**ABOUT THIS TASK:** Return exactly the lines from the "You are a GUI" line through the last line of the entries below. Include no pictures.

**Records contained in a dataset:**
--- START ---

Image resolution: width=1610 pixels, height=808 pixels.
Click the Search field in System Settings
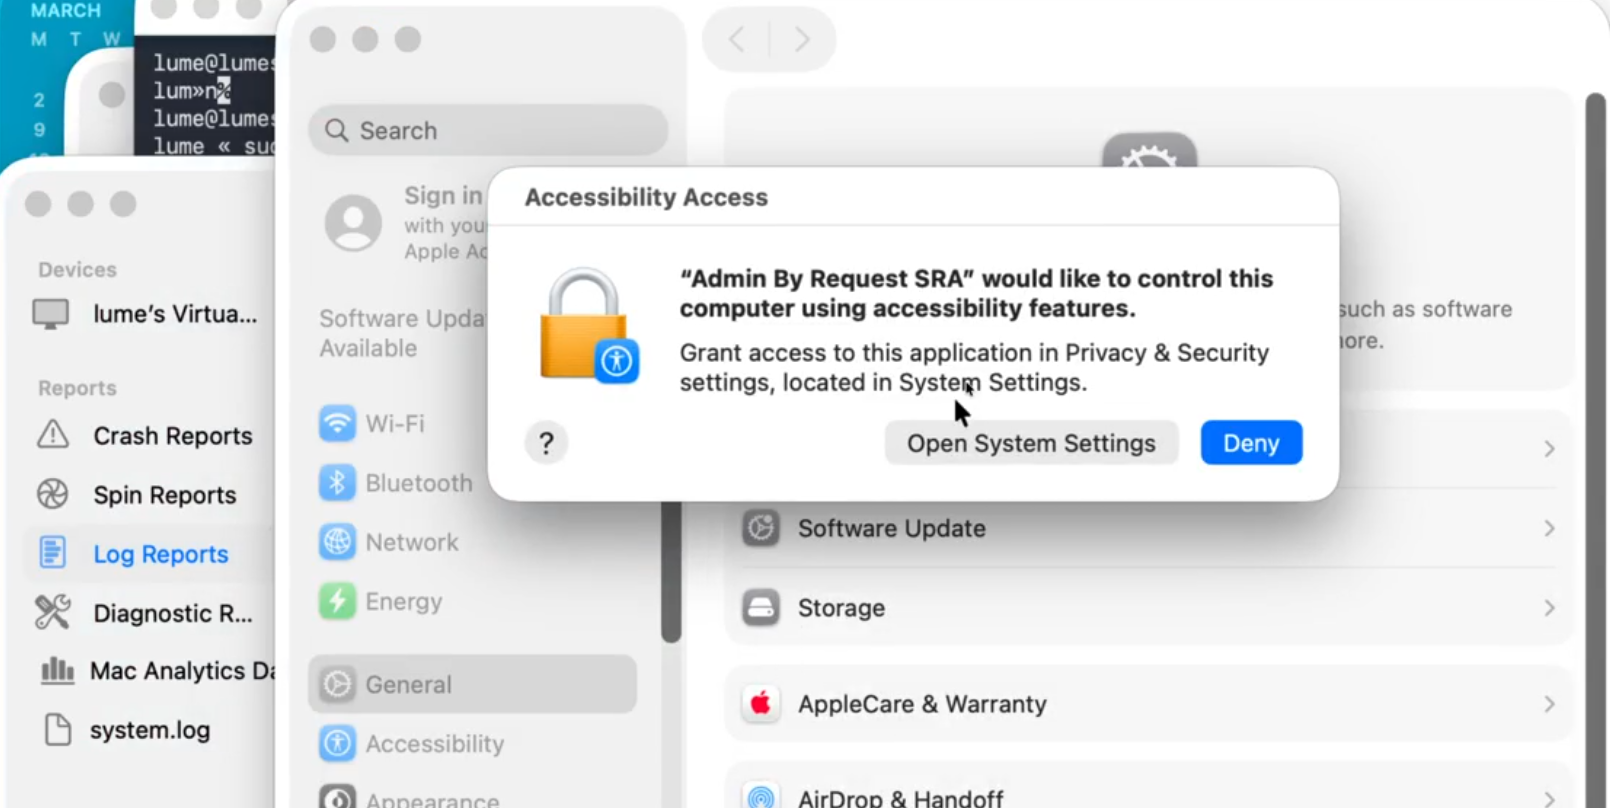click(x=488, y=131)
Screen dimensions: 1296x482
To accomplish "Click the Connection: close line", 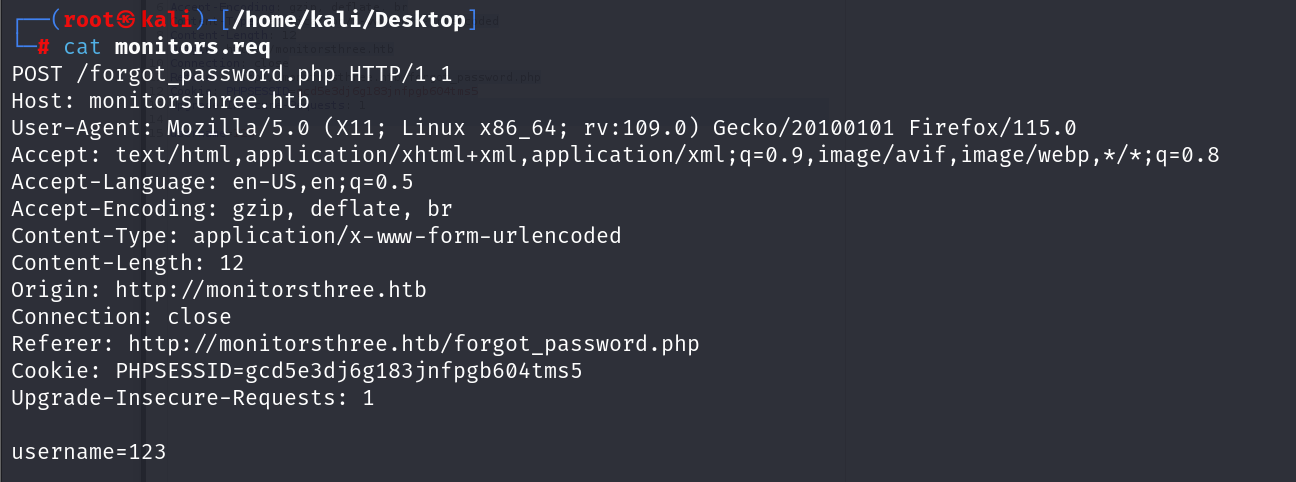I will 121,317.

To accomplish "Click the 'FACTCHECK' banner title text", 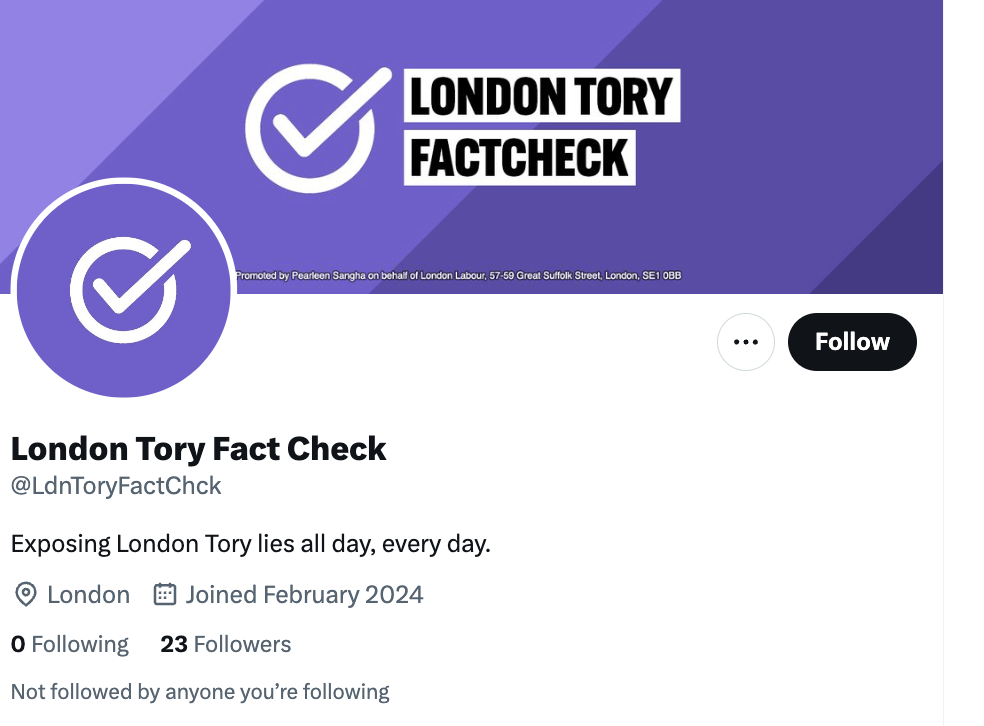I will (519, 158).
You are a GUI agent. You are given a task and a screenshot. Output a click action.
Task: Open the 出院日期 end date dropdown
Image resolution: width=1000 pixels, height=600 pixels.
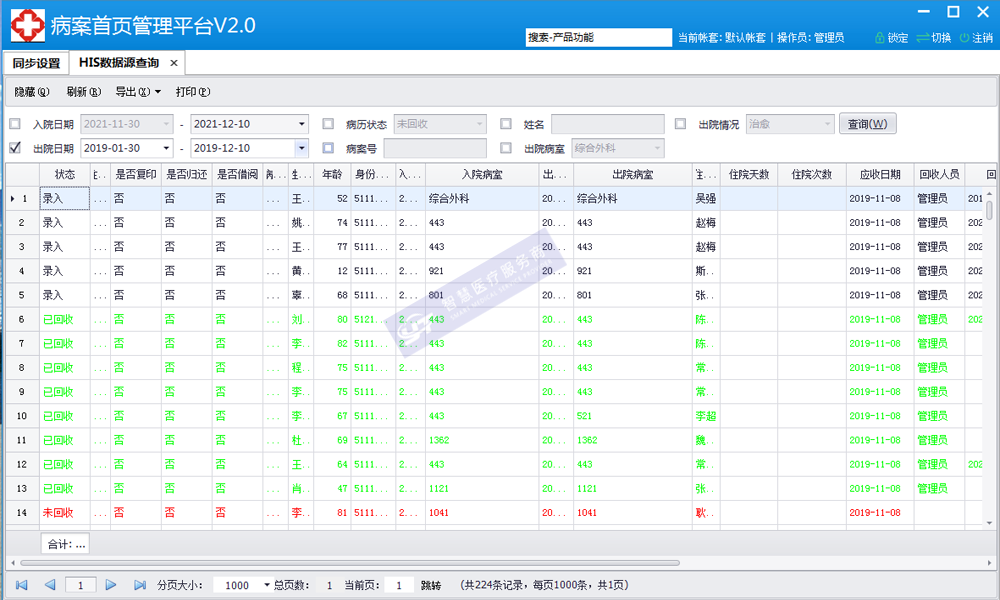pos(301,148)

--- END ---

**TASK RESPONSE:**
You are a GUI agent. You are given a task and a screenshot. Output a click action.
Task: Open the 出院日期 end date dropdown
Image resolution: width=1000 pixels, height=600 pixels.
pos(301,148)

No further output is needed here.